Even when you pay, no one helps
After every free office sent me somewhere else, one last option remained. A specialized membership association that says it handles cases like mine. But nothing there is free. To get support, you have to become a member. Around 90 euros a year. For the application itself, you pay another 50. A total of 140 euros for someone with no income, no job, no residency security. I paid because there was no other door left.
They got the full file. Every document. All the previous rejections. The hospital reports from the clinic where I've been in treatment for ten years: the one that states, in writing, that all treatment options have been exhausted. The assessments. The findings. After they had seen all of it, they gave me their prognosis: “Next time you'll get 50%.” That was the specialist organization's professional assessment after full review of the file.
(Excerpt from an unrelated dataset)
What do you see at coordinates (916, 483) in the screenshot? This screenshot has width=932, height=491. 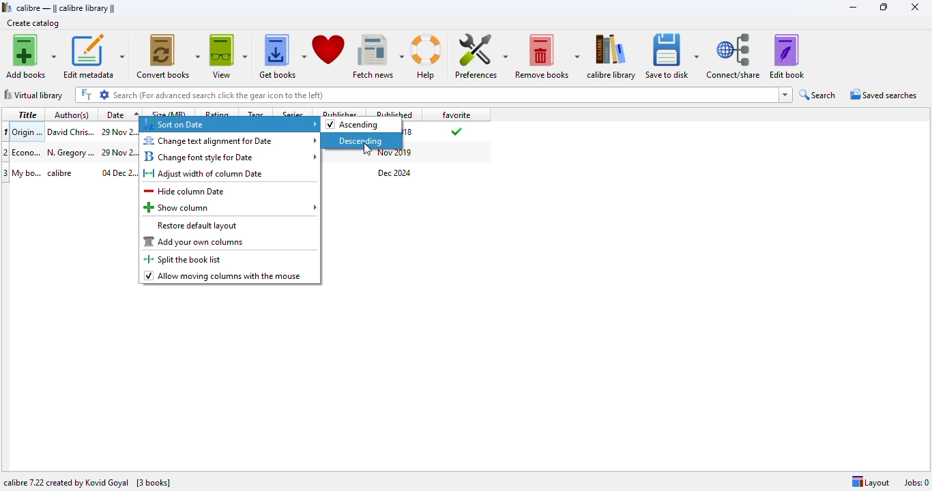 I see `jobs: 0` at bounding box center [916, 483].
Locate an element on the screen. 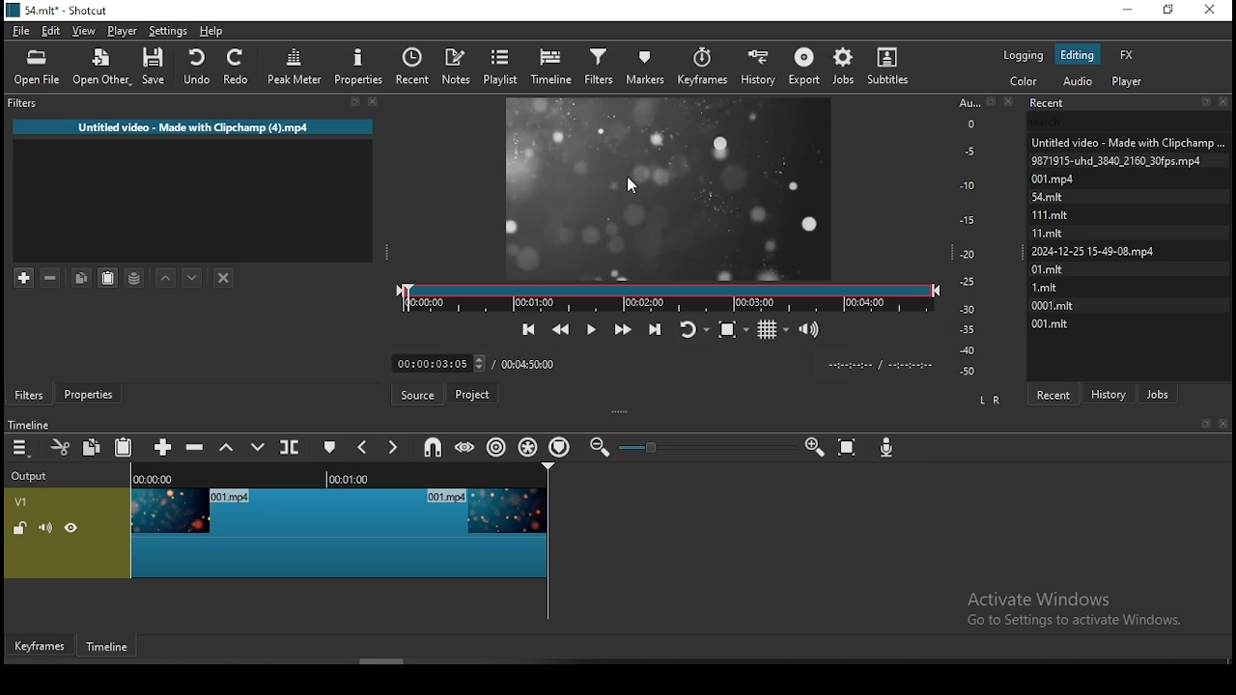  help is located at coordinates (210, 31).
I submitted the application. I paid the 50 euros. I waited.
The result was the third rejection. The reason: nothing new had come up in my case.
As if a renewed application is supposed to contain a fresh illness, when the chronic part of being chronically ill does not go away because I reapplied.
Then the state disability ombuds office itself wrote back. Their suggestion for where I should turn was the very organization that had already failed me. The state had sent me to the private body, and the private body had sent me back to the state.
The free help said: “Not our case.” The paid help said: “We can do this.” The state ombudsperson said to go to the paid help.
The pattern
Every single one of them did the same thing. They read my message. Some of them acknowledged that what I'm describing is real. And then they told me to go somewhere else. And the somewhere else told me to go somewhere else. And that somewhere else told me to go back to the first one.
I've been in this cycle for years, not weeks. Every time I find a new organization, a new department, a new office, the answer is the same: not us, try somewhere else, we wish you all the best.
All the best. That's what they say when they're done with you. As if wishing does anything, as if "all the best" pays for a lawyer, fixes the contradiction in my disability assessment, or gets me a job or residency or a single person who will actually look at my case and say: yes, this is wrong, and I will help.
What I'm left with
I contacted every organization I could find: anti-discrimination offices, disability rights organizations, city departments, social services, media, advocacy groups. Each one read the case. Some agreed that something was wrong. Each then referred me elsewhere, and the next office referred me back.
I have been in this cycle for years, not weeks. I knocked on every door I could find. Each opened, looked at the case, and pointed me to the next one.
That is what happened when I asked for help. You can decide what it means.